This is one of those topics that a lot of people have opinions about, and I am one of them. I intend to dump some thoughts about that on this blog, specifically what I would do if some insane person put me in charge of new adaptations of the novels I find most interesting. This initial post is about the ground rules I’m working from:
-These are not primarily “fancasting” posts, although I’ve done those in the past and I may offer up some casting ideas as I go along.
-I see these novels, as a lot of people do, as being primarily about a subculture of genteel English Regency people, where the womenfolk have very few options besides marriage, and where they generally had to choose between marrying for pragmatic reasons and marrying for emotional reasons. The big fairy tale ending is when the more important female characters manage to find male characters who check both boxes to some extent.
-This necessitates being somewhat focused on the economics of the characters’ situations, which is, believe it or not, something that can probably actually be conveyed onscreen, given the right people with the right skill sets.
-Regency England was a time and place where people of non-European ancestry tended to be urban middle class or working class. There were some people of such ancestry who managed to rise to upper class levels, or upper middle class with some ability to socialize with the upper class, but again, they tended to be based in London and the major port cities. Austen depicts a much more rural, and I think probably much more white, section of society. When she calls people brown, she means they’re white people who have successfully tanned instead of burned in the sun. My mental vision of the books necessarily reflects this. Other people’s mental vision will lean instead towards the modernized demographics of Bridgerton or Persuasion 2022, and I don’t have a problem with that, so long as they don’t demonize people who have a different understanding of the demographics.
-I think there’s a tendency in certain circles to over-excuse certain Jane Austen characters – Mrs. Bennet, Mary and Lydia Bennet, the Crawford siblings, Mr. Darcy, most of the heroines – and over-demonize others, mostly the father figures and the more sedate love interests (Brandon, Knightley, Edmund Bertram). Some of my character comments in the individual posts will be in reaction to this, and I may come down more harshly on certain characters than the reader may like.
-At this moment, I only have strongish thoughts on Pride and Prejudice and Mansfield Park, although I might develop stronger thoughts on Sense and Sensibility and Persuasion at some point. For Lady Susan, I don’t think I can improve on the Whit Stillman movie, and I don’t care enough about Emma or Northanger Abbey to really tackle those in depth. (Also, I think the only things really wrong with the 2007 NA and the 2020 Emma are their attempts at being titillating.)

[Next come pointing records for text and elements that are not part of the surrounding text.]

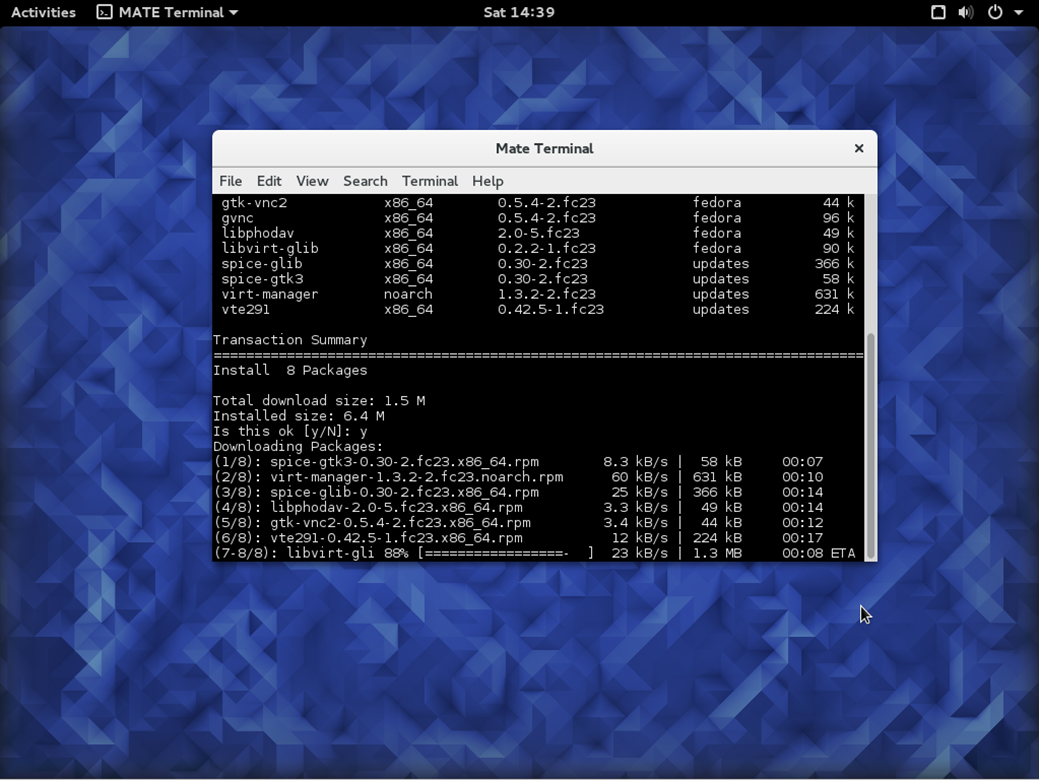
Task: Open volume control via the speaker icon
Action: tap(965, 12)
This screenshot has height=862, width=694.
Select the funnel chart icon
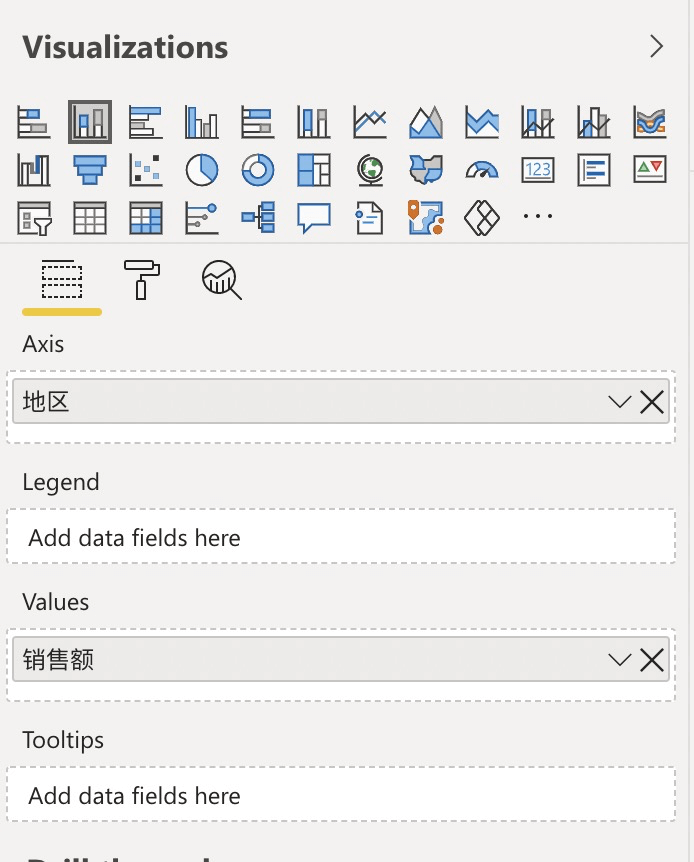tap(90, 170)
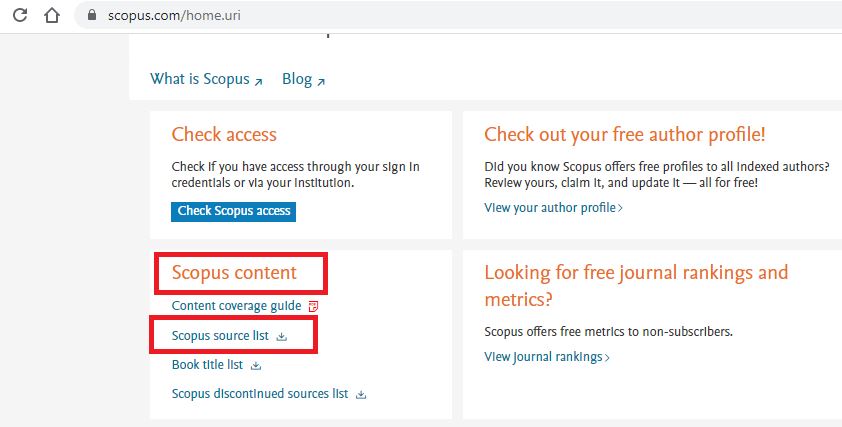Viewport: 842px width, 427px height.
Task: Open Scopus discontinued sources list link
Action: pyautogui.click(x=259, y=394)
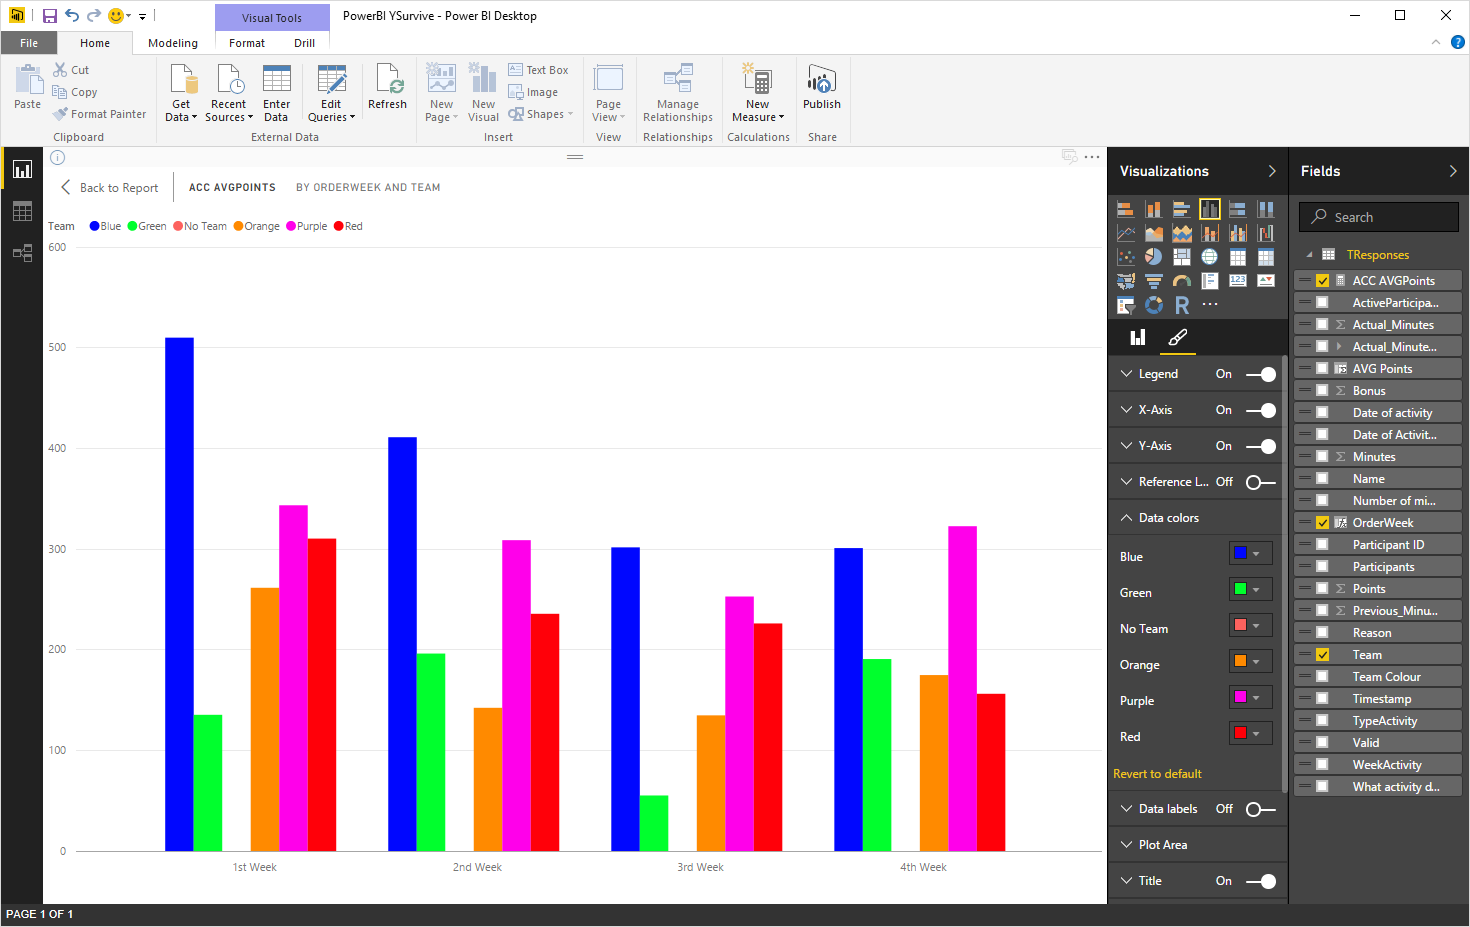Select the line chart visualization
This screenshot has height=927, width=1470.
(x=1126, y=232)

-One last general comment on casting: All characters who are supposed to be good looking need to look good in Regency clothes. For women, this generally means either a column or a lollipop body shape, for men, a wiry swimmer’s build with good legs, and a relatively long neck with a diameter on the smaller side. I liked Colin Firth, Matthew MacFadyen, Johnny Lee Miller and Johnny Flynn just fine at a performance level, but I really could not stand the way Firth and Flynn looked like turtles trying to pull their head into their collars, or the slovenly approach Miller in 2009 Emma and MacFadyen in 2005 P&P took to deal with the same problem. No more bull-necked men in Regency suits! It’s inhumane to both the actors and the viewers!